Pendant cette période, l’inflation est restée élevée, atteignant 17,3 % en 2022 en raison de la dépréciation des monnaies nationales, de la hausse des prix alimentaires et de la persistance des effets de la COVID-19. Les finances publiques de la CEDEAO ont également été mises à l’épreuve avec un déficit budgétaire régional passant de -4,5 % en 2010 à -5,6 % en 2022. Cette augmentation est liée au poids du service de la dette et aux dépenses supplémentaires pour faire face à la COVID-19.
En matière de perspectives, le PIB régional est attendu à 4,1 % en 2024, soutenu par la croissance de certains pays (Bénin, Côte d’Ivoire, Sénégal). Cependant, les risques liés à l’instabilité politique dans plusieurs pays, les coups d’État et les sanctions pourraient affecter cette prévision.
L’inflation devrait diminuer graduellement, passant de 18,8 % en 2023 à 11,9 % en 2025, même si certains États, comme le Ghana, devraient continuer à enregistrer une forte inflation.
Les tensions géopolitiques mondiales, notamment le conflit Russie-Ukraine, pourraient intensifier les pressions inflationnistes en augmentant les prix de l’énergie et des produits alimentaires.
En outre, la vulnérabilité climatique dans la région pourrait aggraver l’extrême pauvreté, ajoutant aux défis sociaux et économiques.
Les projections de croissance restent inégales selon les pays, avec des taux élevés dans la zone UEMOA et des difficultés dans la ZMAO, particulièrement pour le Nigeria et le Ghana, confrontés à des politiques monétaires restrictives et à des défis énergétiques. La diversification économique, notamment dans l’agriculture et les infrastructures, pourrait aider à stabiliser les prix des matières premières à long terme, tout en favorisant la résilience face aux chocs externes.
Le Chapitre 3 du rapport aborde les défis de paix, de sécurité et de stabilité, éléments clés pour le développement socio-économique de la région, alignés sur le Pilier 1 de la Vision 2050 intitulé
« Paix, Sécurité et Stabilité ». Bien que la paix et la sécurité soient un objectif stratégique, la CEDEAO fait face à des difficultés croissantes en raison de conflits et de coups d’État récurrents, notamment depuis 2021 au Mali, en Guinée, au Burkina Faso et au Niger. Cette instabilité politique reflète des lacunes démocratiques préoccupantes et augmente les menaces sécuritaires.

■ ■ ■ ■

◆ À FAIRE A: Mettez sous forme de liste le paragraphe de l'extrait sur la CEDEAO qui commence par « Les projections de croissance restent inégales », en gardant ses faits principaux.
◆ À FAIRE B: Reprenez l'extrait sur la CEDEAO après sa dernière phrase et poursuivez-le de quelques phrases.
La liste qui suit est un document à part, sans rapport avec l'extrait.

■ ■ ■ ■

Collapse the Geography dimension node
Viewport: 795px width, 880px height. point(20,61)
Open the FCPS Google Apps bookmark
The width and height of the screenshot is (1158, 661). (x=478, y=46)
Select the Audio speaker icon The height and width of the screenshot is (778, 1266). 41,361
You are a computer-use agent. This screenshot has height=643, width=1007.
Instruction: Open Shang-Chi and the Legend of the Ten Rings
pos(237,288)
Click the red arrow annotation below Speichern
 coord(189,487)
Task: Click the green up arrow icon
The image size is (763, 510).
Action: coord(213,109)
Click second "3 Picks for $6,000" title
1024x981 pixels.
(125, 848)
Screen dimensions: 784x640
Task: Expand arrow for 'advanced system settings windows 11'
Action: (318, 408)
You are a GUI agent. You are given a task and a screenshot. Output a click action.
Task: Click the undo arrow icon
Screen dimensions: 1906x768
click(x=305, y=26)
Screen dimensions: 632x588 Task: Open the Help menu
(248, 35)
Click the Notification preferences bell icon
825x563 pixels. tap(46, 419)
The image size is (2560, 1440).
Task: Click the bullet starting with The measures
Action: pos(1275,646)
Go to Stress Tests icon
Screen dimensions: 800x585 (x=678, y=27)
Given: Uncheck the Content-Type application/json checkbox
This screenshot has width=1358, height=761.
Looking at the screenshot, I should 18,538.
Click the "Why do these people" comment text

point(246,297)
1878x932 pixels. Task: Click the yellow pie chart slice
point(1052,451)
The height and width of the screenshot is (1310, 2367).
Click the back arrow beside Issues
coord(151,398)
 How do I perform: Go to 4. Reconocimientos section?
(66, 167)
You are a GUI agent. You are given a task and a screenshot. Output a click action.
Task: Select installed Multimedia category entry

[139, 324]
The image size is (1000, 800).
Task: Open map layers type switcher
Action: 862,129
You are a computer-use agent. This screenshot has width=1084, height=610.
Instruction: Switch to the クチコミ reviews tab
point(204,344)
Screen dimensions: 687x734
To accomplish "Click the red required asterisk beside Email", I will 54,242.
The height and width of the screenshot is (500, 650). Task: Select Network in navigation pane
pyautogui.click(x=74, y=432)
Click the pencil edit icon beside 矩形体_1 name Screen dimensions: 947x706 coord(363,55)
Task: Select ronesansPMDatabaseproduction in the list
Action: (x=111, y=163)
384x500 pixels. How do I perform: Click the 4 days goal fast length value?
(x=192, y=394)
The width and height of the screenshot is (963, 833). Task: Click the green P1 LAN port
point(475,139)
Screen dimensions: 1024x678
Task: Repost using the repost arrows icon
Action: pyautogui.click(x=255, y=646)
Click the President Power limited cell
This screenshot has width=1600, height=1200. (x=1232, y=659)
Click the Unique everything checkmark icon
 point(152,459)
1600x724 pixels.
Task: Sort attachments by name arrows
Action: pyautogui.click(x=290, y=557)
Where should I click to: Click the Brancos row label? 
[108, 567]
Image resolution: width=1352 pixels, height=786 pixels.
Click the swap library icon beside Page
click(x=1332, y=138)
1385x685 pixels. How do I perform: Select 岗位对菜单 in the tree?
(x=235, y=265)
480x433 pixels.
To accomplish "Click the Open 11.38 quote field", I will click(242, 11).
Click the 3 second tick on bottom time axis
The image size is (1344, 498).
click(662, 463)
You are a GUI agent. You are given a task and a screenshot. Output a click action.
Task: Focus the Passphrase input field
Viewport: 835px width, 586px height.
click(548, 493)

■ ■ ■ ■

◆ VOTRE RÉPONSE A:
- La croissance prévue varie selon les pays. Les taux sont élevés dans la zone UEMOA, alors que la ZMAO connaît des difficultés.
- Le Nigeria et le Ghana sont les plus touchés. Ils font face à des politiques monétaires restrictives et à des défis énergétiques.
- Une économie plus diversifiée, surtout dans l'agriculture et les infrastructures, pourrait aider à stabiliser les prix des matières premières à long terme. Elle rendrait aussi la région plus résistante aux chocs extérieurs.

◆ VOTRE RÉPONSE B:
L’insécurité maritime dans le Golfe de Guinée, marquée par la piraterie, coûte annuellement près de 1,94 milliard de dollars aux États concernés, compromettant leur développement économique.
L’indice moyen de paix dans la région s’est dégradé en 2022, atteignant 2,25 contre 2,20 en 2021, avec des disparités significatives : alors que la Gambie, le Ghana et la Sierra Leone sont relativement stables, le Burkina Faso, le Mali, le Nigéria et le Niger demeurent vulnérables face au terrorisme et aux violences civiles. L’insécurité sévit surtout dans le Sahel, mais les États côtiers (Côte d’Ivoire, Togo, Bénin) sont également menacés dans leurs zones frontalières.
Cette insécurité a entraîné des déplacements massifs, affectant plus de six millions de personnes dans la région en 2022, dont une majorité de déplacés internes. La situation découle de facteurs complexes tels que la mauvaise gouvernance, les tensions communautaires, la démographie, le chômage des jeunes et les menaces environnementales. Ces crises sécuritaires perturbent les secteurs de l’éducation et de la santé, forçant des fermetures massives d’écoles et de centres de santé, surtout au Burkina Faso, au Mali et au Niger.